WHAT TO WORK ON
Below are entries to be transcribed exactly; exclude the pictures from the copy.

EXERCISE DATA
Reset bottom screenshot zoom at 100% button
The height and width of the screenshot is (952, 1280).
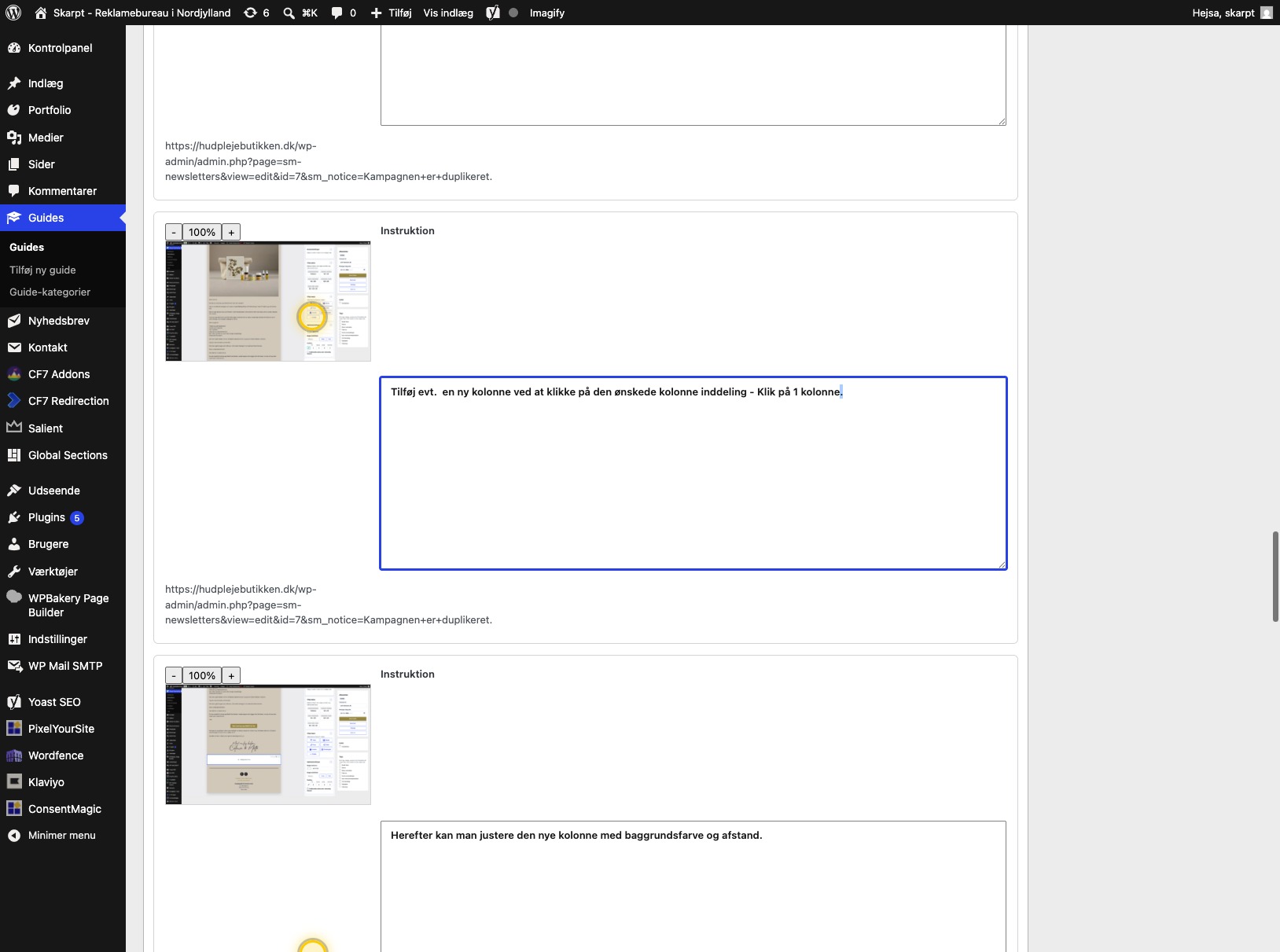click(202, 675)
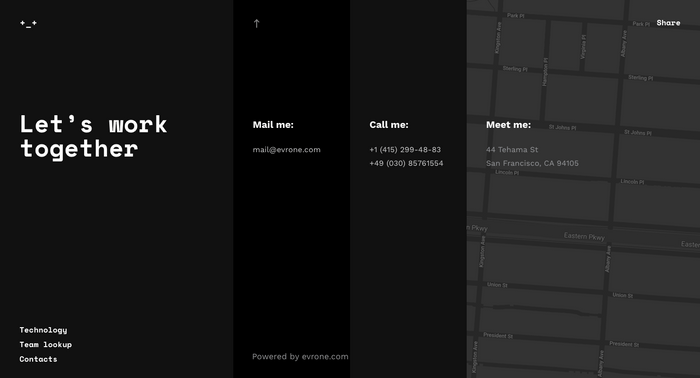The height and width of the screenshot is (378, 700).
Task: Click San Francisco, CA 94105 address text
Action: [x=532, y=163]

RESPONSE
Reset bottom screenshot zoom at 100% button
The height and width of the screenshot is (952, 1280).
click(202, 675)
The height and width of the screenshot is (378, 700).
Task: Click San Francisco, CA 94105 address text
Action: [x=532, y=163]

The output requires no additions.